WHAT IS EXPECTED | Copy the article on the FBI and encryption, starting with "The congressional hearing" and going on through "they find it.", with "burglar" replaced by "thief".

EXCERPTED PASSAGE |

One day after Apple CEO Tim Cook delivered a vocal defense of encryption, the Federal Bureau of Investigation responded at a hearing in front of the U.S. House of Representatives.
Encryption aids terrorists by giving them “a free zone by which to recruit, radicalize, plot, and plan” online, Michael Steinbach, assistant director of the FBI’s counter-terrorism division, argued in front of the House Homeland Security Committee.
Steinbach echoed FBI director James Comey’s calls to expand the Communications Assistance for Law Enforcement Act in order to require access to encrypted mobile phone data in the same way that telecom carriers build legal wiretap capabilities into phone networks in the U.S.
“We’re not talking about large-scale surveillance techniques,” Steinbach said. “We’re not looking at going through a backdoor or being nefarious. We’re talking about going to the company and asking for their assistance.”
The congressional hearing was called “Terrorism Gone Viral.” On Tuesday, Apple’s Cook called “the battle over encryption” an “attack on our civil liberties.”
“Some in Washington are hoping to undermine the ability of ordinary citizens to encrypt their data,” Cook said. He elaborated:
If you put a key under the mat for the cops, a burglar can find it, too. Criminals are using every technology tool at their disposal to hack into people’s accounts. If they know there’s a key hidden somewhere, they won’t stop until they find it.
Removing encryption tools from our products altogether, as some in Washington would like us to do, would only hurt law-abiding citizens who rely on us to protect their data. The bad guys will still encrypt; it’s easy to do and readily available.
Expect this battle—known as “the new crypto wars”—to continue to pop up and heat up.
The FBI’s push for backdoors into encryption technology is continuously clashing with Silicon Valley’s resistance.
This is a conflict that only Congress can decide. After the congressional strife over surveillance in the Patriot Act, it seems clear that encryption could be the next acute partisan collision over technology in Washington, D.C.

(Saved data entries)
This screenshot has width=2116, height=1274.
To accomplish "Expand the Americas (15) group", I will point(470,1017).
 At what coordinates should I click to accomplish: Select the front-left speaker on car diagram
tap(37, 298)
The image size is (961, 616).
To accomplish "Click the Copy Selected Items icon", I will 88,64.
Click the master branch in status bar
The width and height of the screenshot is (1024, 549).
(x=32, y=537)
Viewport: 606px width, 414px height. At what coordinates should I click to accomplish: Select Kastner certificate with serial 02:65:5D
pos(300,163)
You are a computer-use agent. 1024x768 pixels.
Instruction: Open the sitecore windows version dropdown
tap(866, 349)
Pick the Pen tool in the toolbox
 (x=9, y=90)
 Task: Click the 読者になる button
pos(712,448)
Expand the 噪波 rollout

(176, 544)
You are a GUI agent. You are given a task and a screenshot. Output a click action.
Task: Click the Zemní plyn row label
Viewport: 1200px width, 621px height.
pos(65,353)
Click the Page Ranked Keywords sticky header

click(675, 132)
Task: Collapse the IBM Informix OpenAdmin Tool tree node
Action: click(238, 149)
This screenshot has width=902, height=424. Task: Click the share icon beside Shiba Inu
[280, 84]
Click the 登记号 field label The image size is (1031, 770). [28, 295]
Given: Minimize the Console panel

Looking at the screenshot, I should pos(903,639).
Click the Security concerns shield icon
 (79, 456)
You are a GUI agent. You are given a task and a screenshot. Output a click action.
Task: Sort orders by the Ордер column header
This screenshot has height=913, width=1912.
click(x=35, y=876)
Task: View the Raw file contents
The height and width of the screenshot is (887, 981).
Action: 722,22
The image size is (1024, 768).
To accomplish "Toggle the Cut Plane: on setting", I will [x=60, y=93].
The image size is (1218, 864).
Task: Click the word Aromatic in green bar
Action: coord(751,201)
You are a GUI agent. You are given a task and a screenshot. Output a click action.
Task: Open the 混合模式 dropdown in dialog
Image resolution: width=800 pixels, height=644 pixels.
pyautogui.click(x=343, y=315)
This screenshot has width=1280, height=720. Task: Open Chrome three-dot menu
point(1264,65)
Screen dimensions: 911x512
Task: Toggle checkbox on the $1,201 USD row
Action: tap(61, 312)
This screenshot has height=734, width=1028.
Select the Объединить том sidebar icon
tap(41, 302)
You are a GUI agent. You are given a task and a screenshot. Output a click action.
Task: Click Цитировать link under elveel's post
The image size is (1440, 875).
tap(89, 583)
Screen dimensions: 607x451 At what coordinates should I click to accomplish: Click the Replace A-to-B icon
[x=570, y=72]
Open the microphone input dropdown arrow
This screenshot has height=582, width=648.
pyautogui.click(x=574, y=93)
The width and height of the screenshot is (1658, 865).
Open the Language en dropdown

RESULT |
The congressional hearing was called “Terrorism Gone Viral.” On Tuesday, Apple’s Cook called “the battle over encryption” an “attack on our civil liberties.”
“Some in Washington are hoping to undermine the ability of ordinary citizens to encrypt their data,” Cook said. He elaborated:
If you put a key under the mat for the cops, a thief can find it, too. Criminals are using every technology tool at their disposal to hack into people’s accounts. If they know there’s a key hidden somewhere, they won’t stop until they find it.